Participants will learn to:

  1. Appraise bed scale deposits of particulate gravity currents, including debris flows, high and low concentration turbidites and hybrid event beds.
  2. Assess the emplacement processes of deepwater clastic sequences from outcrop or core, and predict the geometrical scenario of deposition.
  3. Characterise the depositional expression of transitional flow processes and formulate hypotheses for their spatial distribution.
  4. Evaluate and predict the architecture of turbidite onlaps at bed and element scale.
  5. Formulate development plans that incorporate insight into the mutual effects of channelisation, system onlap and slope instability on reservoir architecture.
  6. Evaluate rival analogue systems when deciding how to apply analogues to subsurface systems.

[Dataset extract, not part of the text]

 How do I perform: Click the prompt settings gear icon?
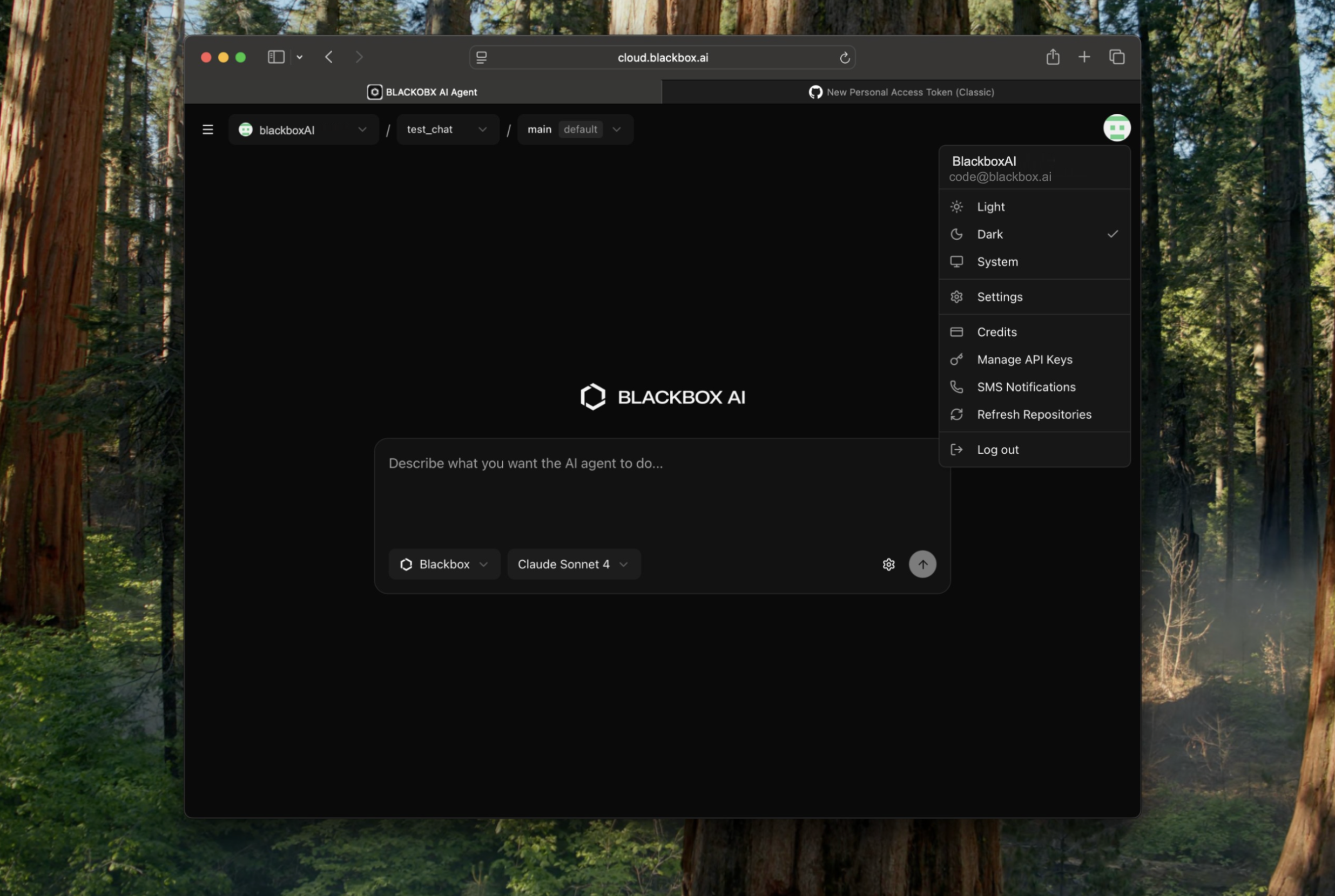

Day 0: Arrival in Nice and Introduction

  • Drive Peira Cava. Peira Cava overview (if timing allows)
  • Course introduction and HSSE briefing

Day 1: Peira Cava

  • System: ponded minibasin succession with correlations >12 km proximally to distally
  • Geology: base of slope scours, confined sheet sands, proximal to distal facies variations, dune development, mass transport
  • Learning objectives: reconciliation of seismic to outcrop scales; basin fill architecture; facies analysis across proximal to distal transects; onlap signatures.

Day 2: Braux

  • System: point-sourced confined sheet system
  • Geology: onlaps, flow deflection, hybrid event beds
  • Learning objectives: reconciliation of seismic onlap style and the relative proportions of eventbeds and hemipelagite; hybrid event bed character and causes of flow hybridization; impacts offlow deflection on spatial variations in facies

Day 3: Annot

  • System: laterally-confined but open-ended base-of-slope system
  • Geology: steep onlaps, large-scale massive sands, scours.
  • Learning objectives: non-uniformity effects on facies and facies architecture; large-scale sand remobilization; waxing flow signatures.

Day 4: Chalufy

  • System: laterally-confined sheet system with offset axial channel
  • Geology: as above
  • Learning objectives: reservoir modelling exercise incorporating the effects of different structural and trapping configurations on which geological features to model

Day 5: Champsaur

  • Laterally-confined channelized sheet
  • Geology: as above
  • Learning objectives: channel recognition; controls system architecture
  • Summary lectures
    • Synthesis of the key insights from the field course
    • Analysis of pitfalls in interpretation and the limitations of the Annot depositional system in particular, and the outcrop analogues in general

Day 6: Departure

This course is aimed at geoscientists with experience of deepwater clastic depositional systems, who want to further improve their understanding, interpretation skills, and predictive ability of the reservoir properties encountered within such depositional environments.

Bill McCaffrey

CEU: 4 Continuing Education Units
PDH: 40 Professional Development Hours
Certificate: Certificate Issued Upon Completion
RPS is accredited by the International Association for Continuing Education and Training (IACET) and is authorized to issue the IACET CEU. We comply with the ANSI/IACET Standard, which is recognised internationally as a standard of excellence in instructional practices.
We issue a Certificate of Attendance which verifies the number of training hours attended. Our courses are generally accepted by most professional licensing boards/associations towards continuing education credits. Please check with your licensing board to determine if the courses and certificate of attendance meet their specific criteria.